Yea it's a restorer rather than a coating so it is a dye of sorts


----------



## wayne451 (Aug 15, 2016)

Sorry to bump this.

I was wondering if any of you have gone for the large 340ml bottle rather than the smaller 30ml bottle? Seems a no brainer, over 11 times the amount of the product for less than 3 times the cost. I take it that it doesn't have a shelf life?


----------



## tosh (Dec 30, 2005)

wayne451 said:


> Sorry to bump this.
> 
> I was wondering if any of you have gone for the large 340ml bottle rather than the smaller 30ml bottle? Seems a no brainer, over 11 times the amount of the product for less than 3 times the cost. I take it that it doesn't have a shelf life?


I nearly did, as I was going to try it on tyres. Didn't get around to it though.

If I had multiple cars, I would get the big bottle every time. Probably pick one up at Waxstock.

Sent from my iPhone using Tapatalk Pro


----------



## Bigpikle (May 21, 2007)

I think you'd need to be a business doing lots of cars - all the reviews talk about how little product is used. Its not cheap!


----------



## A&J (Mar 4, 2015)

Bigpikle said:


> I think you'd need to be a business doing lots of cars - all the reviews talk about how little product is used. Its not cheap!

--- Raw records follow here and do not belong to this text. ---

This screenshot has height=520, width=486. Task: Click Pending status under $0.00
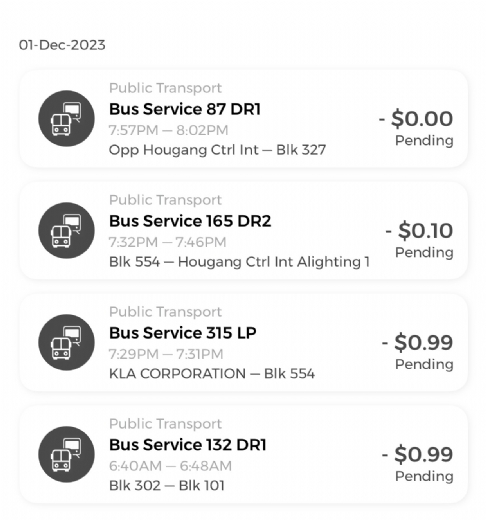pyautogui.click(x=424, y=140)
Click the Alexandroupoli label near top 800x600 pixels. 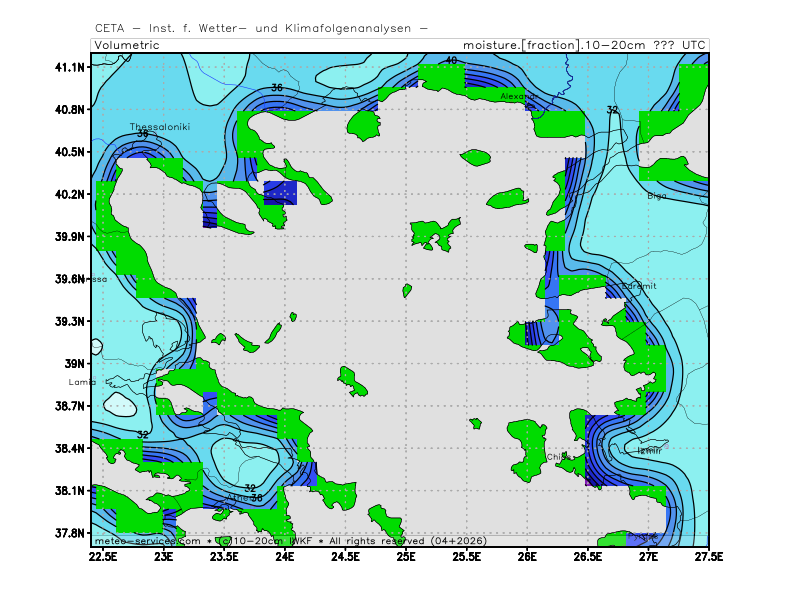pos(520,96)
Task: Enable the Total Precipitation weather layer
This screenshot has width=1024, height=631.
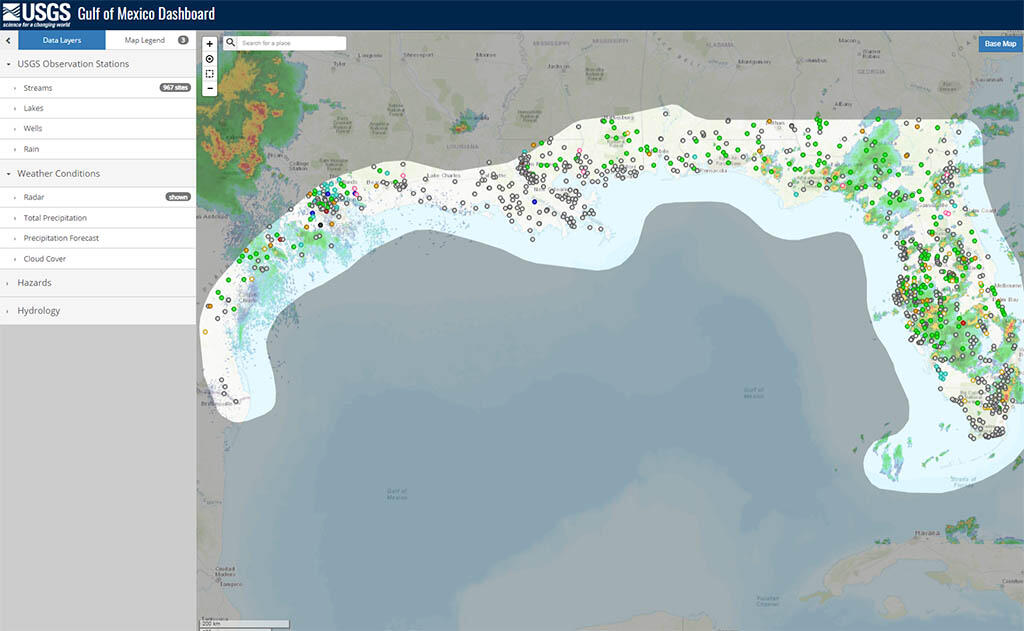Action: (x=55, y=218)
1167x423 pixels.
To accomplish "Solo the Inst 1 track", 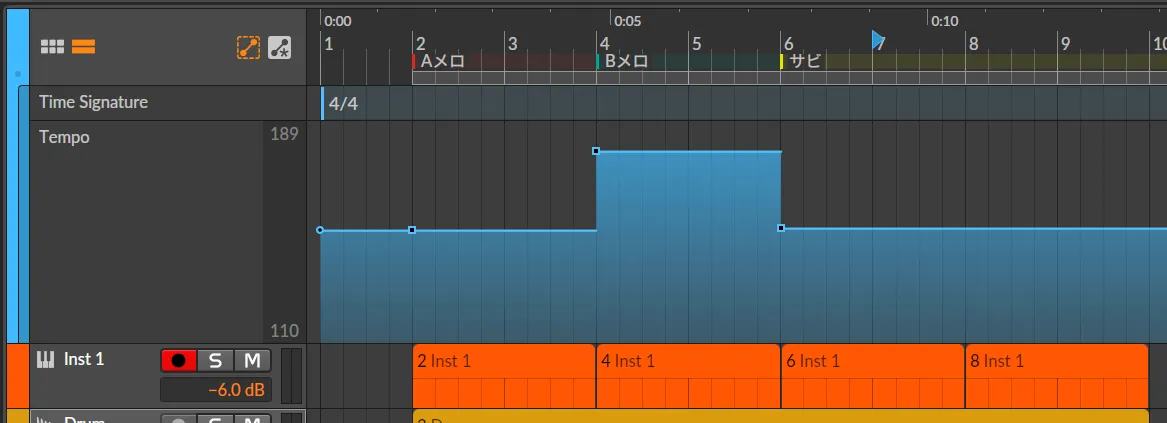I will (x=215, y=360).
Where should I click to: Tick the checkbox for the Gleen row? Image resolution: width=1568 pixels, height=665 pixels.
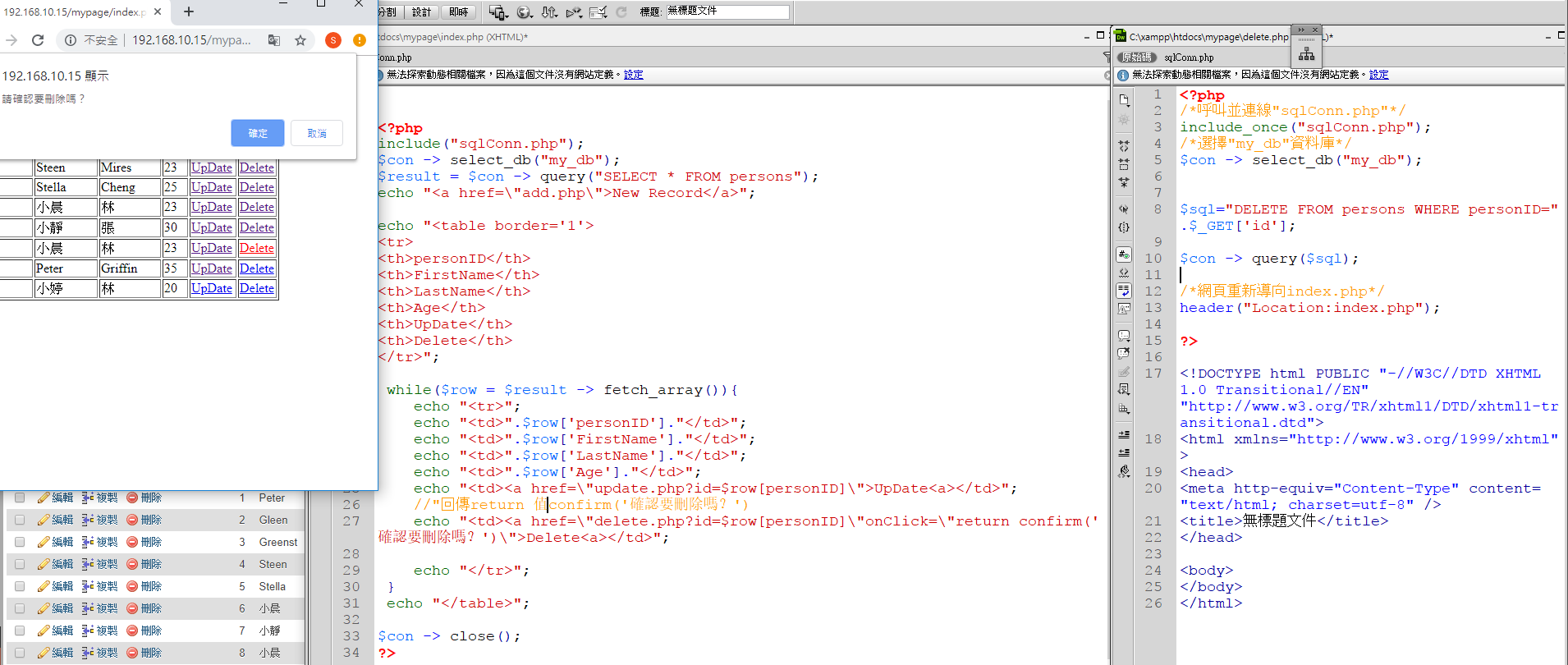(x=20, y=520)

I agree. It would be a great tool for detailers or car sellers.

I bought the 30ml bottle and done about 5-7 cars by now. I even spilled some by accident and I still have some of it the bottle. A little goes a long way.


----------



## BRITEMAX (Dec 22, 2010)

wayne451 said:


> Sorry to bump this.
> 
> I was wondering if any of you have gone for the large 340ml bottle rather than the smaller 30ml bottle? Seems a no brainer, over 11 times the amount of the product for less than 3 times the cost. I take it that it doesn't have a shelf life?


Solution Finish doesn't have a published self-life and has been shown to remain effective up to three years in a sealed container.

However SF do recommended that product is used within 12 to 14 months of opening. If its been sitting around for a little while I'd also recommend give it a very good shake before use.


----------